If picking up my whistle to practice at the traffic lights makes the lights turn to green quicker and a watched kettle never boils:-
what other strange time anomalies have you observed?
(Oh that sounded like it was straight out of Star Trek)
Going out to get the paper in my boxers or loud gift pjs causes a sudden increase in drive-by traffic on my fairly quiet street. Fully dressed? Nobody drives by.
Working customer service, customers always seem to walk in when you need to use the restroom.
Also, we have this guy that comes to our office to wash our cars. He always seems to come two days before payday and the day before it rains.
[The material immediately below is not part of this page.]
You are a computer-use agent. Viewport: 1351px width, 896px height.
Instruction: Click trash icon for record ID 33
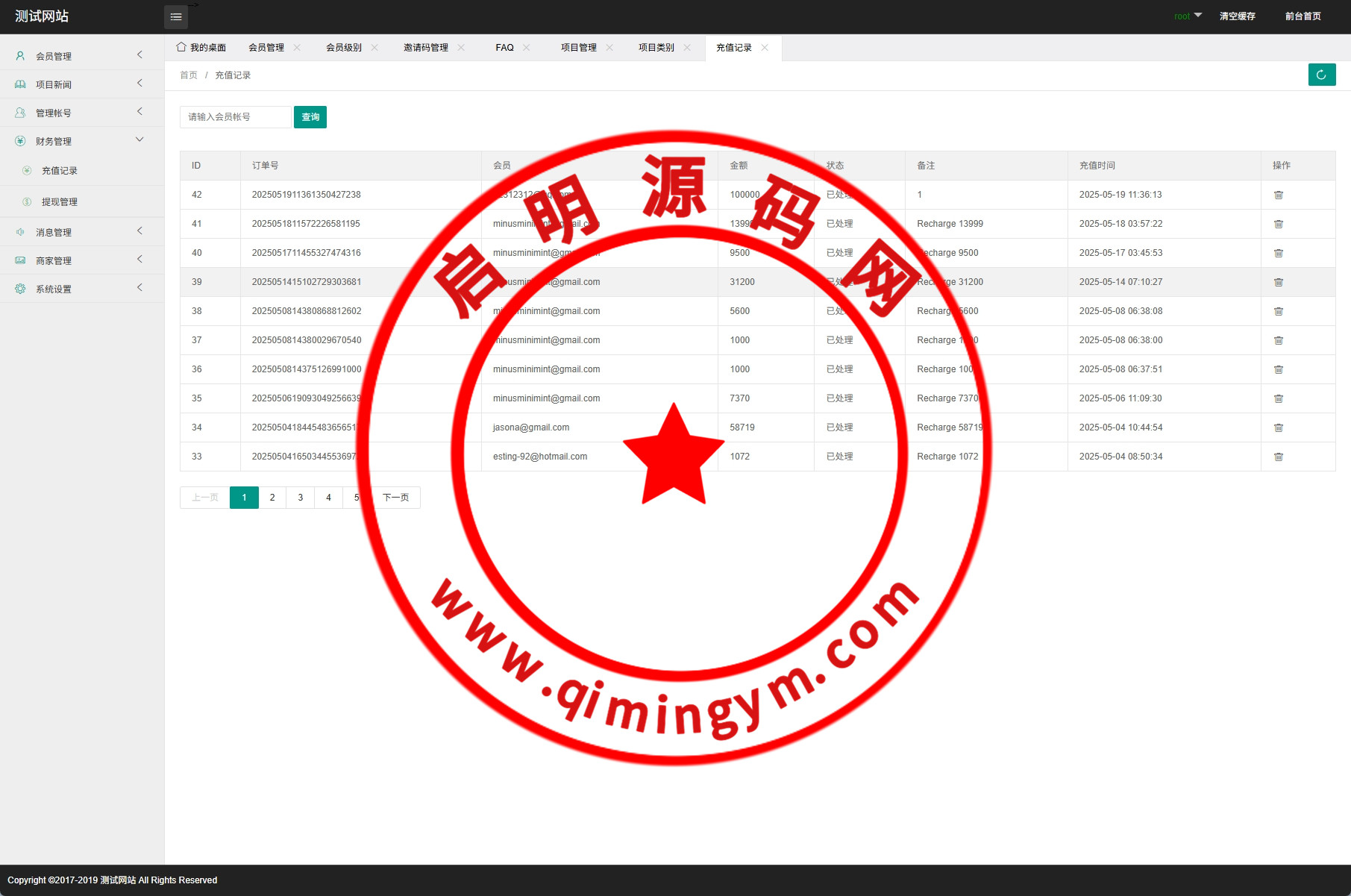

Seriously.
I know you will all understand this one but when I get on my computer (and of course on C&F ) I go into ‘computer time’ - I only think I have been there half an hour and it’s two hours later!!!
Pick up a harmonica and start to play it without checking. It will always be upside down.
Coins dropped on the kitchen floor will roll underneath something that makes them inaccessible. The larger the denomination of the coin, the more inaccessible it will be.
When you ride a bike on any given journey, ending where you started, you will, by the end of the ride, have ascended exactly twice as many feet as you descended.
The weather in Cornwall has been bone-dry for six weeks, up to last Saturday. On Sunday I took part in a sponsored walk for charity, walking on the coast path from Morwenstow to Bude. I was almost drowned twice in half an hour by tropical deluges, the first of which was accompanied by terrifying thunder and lightning just when we were on an exposed clifftop. The rest of the walk was a mudbath, and just before the end I slipped on my arse and got plastered in mud so comprehensively that I couldn’t join the rest in the pub at the end before I’d spent half an hour scraping it off. This is proof absolute that there is no God. Dawkins should be told.
Time flies for me when I’m listening to music. I’ll put something really good on, and the next thing I know, it’s over.
And what about that law a la Murphy that the waitperson will always come and ask you how everything is right after you’ve taken a huge bite of your salad or something? Yeah..happens every time to me
Another waitperson truism: The slowest waiter in the world will become Speedy Gonzales as soon as you put your credit card on the table to pay the bill.
Buttered toast always falls buttered side down. Has something to do with General Relativity.
Stepping into a supermarket line (queue) immediately causes the person in front of you to misplace their bank card or checkbook, and half the bar codes in their basket to stop working. Whatever is going to make them take 2 hours to check out while your ice cream melts on your shoes.
The technique for fishing for Luderick is using a float …and waiting (sometimes waiting and waiting and waiting ! ) for the float to go under,indicating that there is a fish on the other end…
You can bet that the float will go down as soon as you reach for a drink,talk to someone or look the other way
Yeah, and anyone who lines up in FRONT of me at the post office has multiple pieces of mail, all insured, going to foreign countries requiring customs forms…
(of course on whistle mailing day, I’m often that annoying SOB with the multiple international parcels )
The catfood that you open will always be the wrong one, as far as the cat is concerned.
Small objects when dropped will roll under larger objects. (even caltrops, which are really hard to roll!) This is part of the natural hostility of inanimate objects towards animate ones.
It’s true. I’ve been a waiter, and I can tell you that even the conscientious in that profession have a hard time of timing it with solo diners. After all, there’s no one to converse with, so you might as well fall to.
I mean, hey. I’m eating it, aren’t I? How can it not be at least okay then, so why ask? Nevertheless I make do with polite nodding; sometimes I even give a Joe Sixpack thumbs-up in lieu of a spoken reply. But my inclination is to stop, raise my head from my trough with mouth full, and glare darkly at the poor waitron.
Miss Manners urges, Gentle Reader, that even when dining alone one can and ought to enrich one’s gustatory experience by releasing an iron focus from one’s plate, and by pausing from time to time to admire the scenery beyond the window, or failing that, the quaint foreign zodiac beneath one’s order. Not only is one’s repast freed from mere brutish shovelling by these moments, but one also graciously provides opportunities for one’s server to speak without awkward consequences. Beware of merely pausing to express a philosophical mood, though: the sensitive waiter or owner will likely feel alarm.
Here's a saying I just recently came up with, myself (although I'm sure it's been said before): Don't ascribe to another's subtlety what you can ascribe to your own paranoia.
Works for me.
This seems to imply that the waitperson is waiting
for such an opportunity. Whereas, in my experience,
they’re pretty damned busy. So, if the time at which
they check on you can be considered somewhat
random, and you only pause in your mastication 50%
of the time (so as not to give alarm), you still have a
50% chance of having to mumble with a full maw.